### Extrait
L’histoire de l’Aquitaine sous domination anglaise a fait l’objet de nombreuses et remarquables études, mais le Gascon Rolls Project (1317–1468) (http://www.gasconrolls.org) mis en place en 2009 sous les auspices d’une équipe franco-britannique a permis de relancer encore l’intérêt pour ce domaine richement documenté notamment grâce aux fonds d’archives anglais. En septembre 2011, un colloque intitulé »Anglo-Gascon Aquitaine: problems and perspectives«, tenu à l’université d’Oxford, a fait le point sur les avancées de la recherche et ce sont les communications issues de cette rencontre, dues à des chercheurs britanniques, français et espagnol, qui ont été publiées, en anglais, dans ce volume.
L’introduction à l’ouvrage due à Guilhem Pépin permet de connaître la genèse du projet d’édition des rôles gascons, et, au-delà, de saisir les grandes orientations de la recherche sur »l’Aquitaine anglo-gasconne«. En annexe de l’ouvrage, une liste des sources éditées et une bibliographie exhaustive fournissent un outil particulièrement bien venu pour tous ceux qui s’intéressent à l’Aquitaine à la fin du Moyen Âge. Mise à part l’étude de Frédéric Boutoulle sur les communautés rurales face à l’administration ducale dans la première partie du XIIIe siècle, toutes les contributions portent en effet sur »l’Aquitaine anglo-gasconne« aux XIVe et XVe siècles, et l’on pourrait souhaiter que cet ouvrage collectif trouve des prolongements dans une initiative plus large sur l’histoire de l’Aquitaine du XIIe au XVe siècle, afin de mieux saisir les évolutions de cette entité – Aquitaine, Gascogne, Guyenne, »Aquitaine anglo-gasconne« – dont les limites fluctuèrent au gré des circonstances politiques et militaires.

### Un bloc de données
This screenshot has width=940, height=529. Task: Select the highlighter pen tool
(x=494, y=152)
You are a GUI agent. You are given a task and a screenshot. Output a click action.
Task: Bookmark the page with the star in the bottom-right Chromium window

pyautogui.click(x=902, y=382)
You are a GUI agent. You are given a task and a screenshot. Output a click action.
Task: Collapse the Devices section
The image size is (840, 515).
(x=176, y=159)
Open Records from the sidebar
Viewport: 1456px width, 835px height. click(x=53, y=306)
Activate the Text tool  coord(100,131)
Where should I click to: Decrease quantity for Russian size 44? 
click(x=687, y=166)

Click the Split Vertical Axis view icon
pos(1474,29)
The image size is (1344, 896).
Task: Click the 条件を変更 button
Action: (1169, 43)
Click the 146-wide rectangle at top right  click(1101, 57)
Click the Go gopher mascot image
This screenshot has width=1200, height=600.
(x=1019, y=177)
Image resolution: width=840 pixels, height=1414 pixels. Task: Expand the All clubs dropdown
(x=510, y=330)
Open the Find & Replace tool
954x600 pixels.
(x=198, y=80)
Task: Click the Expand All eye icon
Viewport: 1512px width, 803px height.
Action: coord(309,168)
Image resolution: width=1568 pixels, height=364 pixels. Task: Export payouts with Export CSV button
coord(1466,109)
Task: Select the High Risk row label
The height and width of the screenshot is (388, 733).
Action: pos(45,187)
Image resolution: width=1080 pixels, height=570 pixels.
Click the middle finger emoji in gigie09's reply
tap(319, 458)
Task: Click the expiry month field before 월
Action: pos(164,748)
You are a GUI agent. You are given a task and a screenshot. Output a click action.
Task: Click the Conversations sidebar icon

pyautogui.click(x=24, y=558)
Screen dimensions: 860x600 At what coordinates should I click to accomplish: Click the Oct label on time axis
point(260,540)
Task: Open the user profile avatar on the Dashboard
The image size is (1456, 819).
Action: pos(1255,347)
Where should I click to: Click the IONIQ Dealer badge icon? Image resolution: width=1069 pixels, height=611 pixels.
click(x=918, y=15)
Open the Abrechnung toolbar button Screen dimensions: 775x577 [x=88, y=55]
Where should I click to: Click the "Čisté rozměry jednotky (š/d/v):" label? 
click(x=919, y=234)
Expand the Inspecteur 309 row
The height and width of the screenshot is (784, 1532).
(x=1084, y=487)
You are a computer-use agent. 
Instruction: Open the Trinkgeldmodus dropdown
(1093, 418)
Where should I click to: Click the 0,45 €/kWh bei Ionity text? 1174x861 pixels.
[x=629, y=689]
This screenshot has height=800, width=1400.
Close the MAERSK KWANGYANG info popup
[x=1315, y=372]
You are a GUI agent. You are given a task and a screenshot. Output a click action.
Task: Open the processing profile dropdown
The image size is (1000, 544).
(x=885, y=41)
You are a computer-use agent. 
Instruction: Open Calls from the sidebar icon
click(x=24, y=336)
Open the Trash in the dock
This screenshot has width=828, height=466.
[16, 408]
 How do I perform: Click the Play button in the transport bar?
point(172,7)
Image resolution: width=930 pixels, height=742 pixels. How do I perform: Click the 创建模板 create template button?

### Consigne
Rédigez la suite de l’extrait sur l’Aquitaine anglo-gasconne en reprenant après sa dernière phrase.

### Réponse ci-dessous
Les rôles gascons sont des enrôlements de lettres royales, dus aux clercs de la chancellerie anglaise et aujourd’hui conservés aux National Archives à Kew sous la cote C 61. Ce processus d’enregistrement prit place à partir de 1273, les premiers »rôles gascons« publiés dans leur intégralité par Francisque-Michel puis Charles Bémont étant en réalité, pour la période du règne d’Henri III, des compilations de lettres closes et patentes produites par la chancellerie alors que le roi-duc séjournait en Aquitaine.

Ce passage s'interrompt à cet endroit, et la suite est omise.